手打そば 一期一会(群馬県高崎市)上州群馬で味わう個性派の更科蕎麦!
- By: Reporter
- カテゴリー: 群馬県のおいしいそば屋, 関東地方のおいしいそば屋, 関東甲信越のおいしいそば屋, 葉乃井, おいしいそば屋の食べ歩きレポート
更科蕎麦.それはソバの実の中心のほぼでんぷん質だけでできている部分のみを挽いた粉で打たれる蕎麦.色が白く,ビジュアルの美しさと舌ざわりのよさは格別とされる逸品である.通常の二八蕎麦や十割蕎麦,あるいは田舎蕎麦に比べると蕎麦自体の風味や香りは控えめなものになるため,蕎麦好きの人でも評価は分かれるものでもあるが,筆者は実は更科蕎麦が好きである.というか惹かれてやまない.ぶっちゃけぞっこん.東京のあの老舗1)でも体験済み.4級受講時の蕎麦専門店2)でもお気に入りの一品である.理由は何だろうか・・やはりそれは見目麗しいその姿に他ならないだろう.遠目には素麺か冷麦に見えてしまうかもしれないが,正面切って見ればその限りではない.同じ白さでも透明感のある白さなのである.神々しい白さと称してもよいかもしれない.とにかく美しいのだ.マジで.
そんな更科蕎麦の中でも個性的な逸品を提供してくれるお店が上州群馬県の高崎市にある.JR高崎駅から道のりとしては6kmほど,丘陵地帯の頂上付近と言えるだろうか.そんな場所にそのお店はある.名前は「手打そば 一期一会」さん.「一期一会」.歴史的には茶道に由来する四字熟語である.その機会はくり返されることはない.一生に一度の出会いであるとの心得で相手をもてなすという意.何とも深い屋号である.11時の開店に合わせてひたすら丘陵を登ってきた.緩やかな傾斜ではあるが,筋力不足な中年には少々キツい(少しは筋トレせなあかんな).少し上がった息で暖簾をくぐる.『こんにちは』.『いらっしゃいませ~』との声とともに席に案内される.
ご主人の『お決まりであればご注文を・・』との言葉に『さらしなそばをお願いします』と注文する(基本,食べたい品は決めてから訪問する.我迷わず^0^/).お茶を飲みつつ,お品書きを観覧する.ゆずきりそばに茶そば,田舎そばもある.なるほど,これらを合わせて三色そばや五色そばにするんだな・・.おや,甘味(しるこ,ぜんざい)もある(筆者は実は甘党).実に豊富なお品書きである.
そうこうしているうちにたちまち更科蕎麦の登場.『お待ちどおさま』の声かけに脳内でドーパミン3)が爆発する.『おおっ!!』.その姿たるや神.神である.平打ちタイプの更科蕎麦.普段なじみのある細打ちと違ってこれまた新鮮.思わず見入ってしまう.「上州美人」というカテゴリーは存在しない.だから,その比喩は使えない.しかし,美人ではある.そう群馬にだって個人としての美人はいるはずだ.それでよいではないか(・・2人くらいいた気がする).

▶ [作業一覧]
**a)** 蕎麦屋の記事によると、更科蕎麦の評価が蕎麦好きの人の間でも分かれるのはなぜか。1〜3文で説明せよ。
**b)** 蕎麦屋の記事について、次の問いに答えよ。
(i) JR高崎駅から店までの道のりはおよそ何kmか。
(ii) 店の開店時刻は何時か。
(iii) 運ばれてきた更科蕎麦はどのような打ち方のタイプか。
**c)** 蕎麦屋の記事を、最後の文の後から書き継げ。

▶ [データ行]
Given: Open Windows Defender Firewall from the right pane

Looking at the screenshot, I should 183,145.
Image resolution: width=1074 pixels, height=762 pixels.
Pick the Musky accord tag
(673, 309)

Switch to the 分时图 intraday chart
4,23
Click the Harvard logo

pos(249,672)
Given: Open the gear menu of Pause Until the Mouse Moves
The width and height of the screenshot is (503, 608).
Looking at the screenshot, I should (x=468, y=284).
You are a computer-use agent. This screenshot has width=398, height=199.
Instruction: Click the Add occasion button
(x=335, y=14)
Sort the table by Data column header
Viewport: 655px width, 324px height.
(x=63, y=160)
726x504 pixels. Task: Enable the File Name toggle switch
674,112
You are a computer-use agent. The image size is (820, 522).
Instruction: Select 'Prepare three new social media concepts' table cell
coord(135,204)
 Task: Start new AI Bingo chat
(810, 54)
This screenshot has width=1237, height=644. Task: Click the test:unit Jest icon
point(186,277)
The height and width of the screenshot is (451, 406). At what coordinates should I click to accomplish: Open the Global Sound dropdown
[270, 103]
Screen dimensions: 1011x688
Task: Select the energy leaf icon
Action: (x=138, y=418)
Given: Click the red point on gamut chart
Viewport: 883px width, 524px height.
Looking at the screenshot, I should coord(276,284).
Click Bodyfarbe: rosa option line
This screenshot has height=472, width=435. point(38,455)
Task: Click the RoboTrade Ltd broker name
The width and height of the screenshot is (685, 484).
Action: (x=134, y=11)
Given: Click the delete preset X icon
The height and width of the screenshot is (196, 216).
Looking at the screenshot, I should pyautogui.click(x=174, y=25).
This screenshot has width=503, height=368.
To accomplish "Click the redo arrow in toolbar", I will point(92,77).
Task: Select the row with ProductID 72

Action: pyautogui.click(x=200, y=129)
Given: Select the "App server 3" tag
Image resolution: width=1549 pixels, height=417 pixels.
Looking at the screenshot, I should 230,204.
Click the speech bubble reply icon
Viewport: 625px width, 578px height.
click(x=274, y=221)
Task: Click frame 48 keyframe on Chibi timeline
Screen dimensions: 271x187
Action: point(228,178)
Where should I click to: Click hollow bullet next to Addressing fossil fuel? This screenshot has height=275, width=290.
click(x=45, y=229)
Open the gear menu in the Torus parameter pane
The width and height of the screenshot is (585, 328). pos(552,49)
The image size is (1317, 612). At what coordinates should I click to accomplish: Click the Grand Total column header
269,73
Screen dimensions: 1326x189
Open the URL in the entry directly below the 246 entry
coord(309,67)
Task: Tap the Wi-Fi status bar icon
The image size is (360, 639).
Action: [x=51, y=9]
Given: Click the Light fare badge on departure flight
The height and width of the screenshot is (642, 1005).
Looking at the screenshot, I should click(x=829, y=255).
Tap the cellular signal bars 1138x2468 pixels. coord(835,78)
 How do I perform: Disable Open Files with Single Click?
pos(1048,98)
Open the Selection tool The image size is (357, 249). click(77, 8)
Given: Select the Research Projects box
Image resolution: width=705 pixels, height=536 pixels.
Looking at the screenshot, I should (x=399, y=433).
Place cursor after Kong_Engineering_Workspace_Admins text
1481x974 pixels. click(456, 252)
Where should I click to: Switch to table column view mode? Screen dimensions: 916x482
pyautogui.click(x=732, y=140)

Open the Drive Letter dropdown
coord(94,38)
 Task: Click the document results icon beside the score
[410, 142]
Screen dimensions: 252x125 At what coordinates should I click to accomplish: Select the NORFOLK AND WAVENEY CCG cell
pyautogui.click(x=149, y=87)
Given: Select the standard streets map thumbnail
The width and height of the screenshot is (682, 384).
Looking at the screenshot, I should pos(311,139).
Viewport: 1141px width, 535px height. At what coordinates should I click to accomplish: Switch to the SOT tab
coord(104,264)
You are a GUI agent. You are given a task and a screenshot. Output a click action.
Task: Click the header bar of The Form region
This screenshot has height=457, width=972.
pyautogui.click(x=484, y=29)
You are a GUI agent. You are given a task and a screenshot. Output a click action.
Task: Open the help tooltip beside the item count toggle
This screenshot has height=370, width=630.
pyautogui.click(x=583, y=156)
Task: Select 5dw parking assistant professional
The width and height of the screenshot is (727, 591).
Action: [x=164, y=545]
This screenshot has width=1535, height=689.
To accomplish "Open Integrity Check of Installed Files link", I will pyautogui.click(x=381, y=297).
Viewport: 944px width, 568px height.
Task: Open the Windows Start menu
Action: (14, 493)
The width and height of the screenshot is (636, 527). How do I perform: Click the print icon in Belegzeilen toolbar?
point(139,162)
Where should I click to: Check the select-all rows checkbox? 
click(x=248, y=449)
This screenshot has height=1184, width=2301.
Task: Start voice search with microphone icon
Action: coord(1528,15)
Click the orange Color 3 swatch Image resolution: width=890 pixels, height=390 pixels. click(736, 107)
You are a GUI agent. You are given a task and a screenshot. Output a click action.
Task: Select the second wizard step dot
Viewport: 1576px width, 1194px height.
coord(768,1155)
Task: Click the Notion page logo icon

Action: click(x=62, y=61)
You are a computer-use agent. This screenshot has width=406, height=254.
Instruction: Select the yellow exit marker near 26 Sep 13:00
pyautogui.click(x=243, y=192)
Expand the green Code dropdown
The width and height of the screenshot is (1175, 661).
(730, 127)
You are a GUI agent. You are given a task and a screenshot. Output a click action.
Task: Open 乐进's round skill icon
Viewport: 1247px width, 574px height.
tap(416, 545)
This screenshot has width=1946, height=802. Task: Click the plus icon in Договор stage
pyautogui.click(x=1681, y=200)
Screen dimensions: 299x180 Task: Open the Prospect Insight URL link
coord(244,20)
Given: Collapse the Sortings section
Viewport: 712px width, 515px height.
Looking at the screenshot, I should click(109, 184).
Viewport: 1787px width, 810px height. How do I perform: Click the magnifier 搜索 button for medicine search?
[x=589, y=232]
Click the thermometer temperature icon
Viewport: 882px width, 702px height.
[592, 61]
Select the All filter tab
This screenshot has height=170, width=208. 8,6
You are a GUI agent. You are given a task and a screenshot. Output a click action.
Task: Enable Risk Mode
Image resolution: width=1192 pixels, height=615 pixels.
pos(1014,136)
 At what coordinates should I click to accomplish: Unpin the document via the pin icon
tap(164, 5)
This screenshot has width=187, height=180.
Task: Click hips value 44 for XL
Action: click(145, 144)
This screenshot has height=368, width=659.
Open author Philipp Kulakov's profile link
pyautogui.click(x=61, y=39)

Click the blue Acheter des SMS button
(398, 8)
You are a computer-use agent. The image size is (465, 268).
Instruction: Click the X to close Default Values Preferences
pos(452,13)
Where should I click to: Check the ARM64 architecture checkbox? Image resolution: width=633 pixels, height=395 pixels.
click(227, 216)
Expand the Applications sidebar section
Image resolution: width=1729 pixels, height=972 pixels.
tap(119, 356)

▶ [課題別の解答]
**a)** 更科蕎麦は、通常の二八蕎麦や十割蕎麦、田舎蕎麦に比べると、蕎麦自体の風味や香りが控えめになるからである。

**b)**
(i) 6kmほど
(ii) 11時
(iii) 平打ちタイプ

**c)**
さあ,頂こう!まずは蕎麦だけを味わってみる.すぐにのみ込まずよく噛んで味わう.ほのかな甘み.一発KOなみの多幸感,恍惚感.見事である.しばしそのまま食べ進める.次いでつゆのみを味わう.『・・うん,いい感じ』.さあ,合わせてみようじゃないか.つゆに少し浸して今回はなるべく上品にすすってみる(気分的に軽快にとか豪快にいきたい感じになれない).『・・ズ・・ズ・・ズ・・』.ナイス・マリアージュ!井之頭五郎さん4)の言葉を借りれば『一目惚れならぬ一食い惚れ』である.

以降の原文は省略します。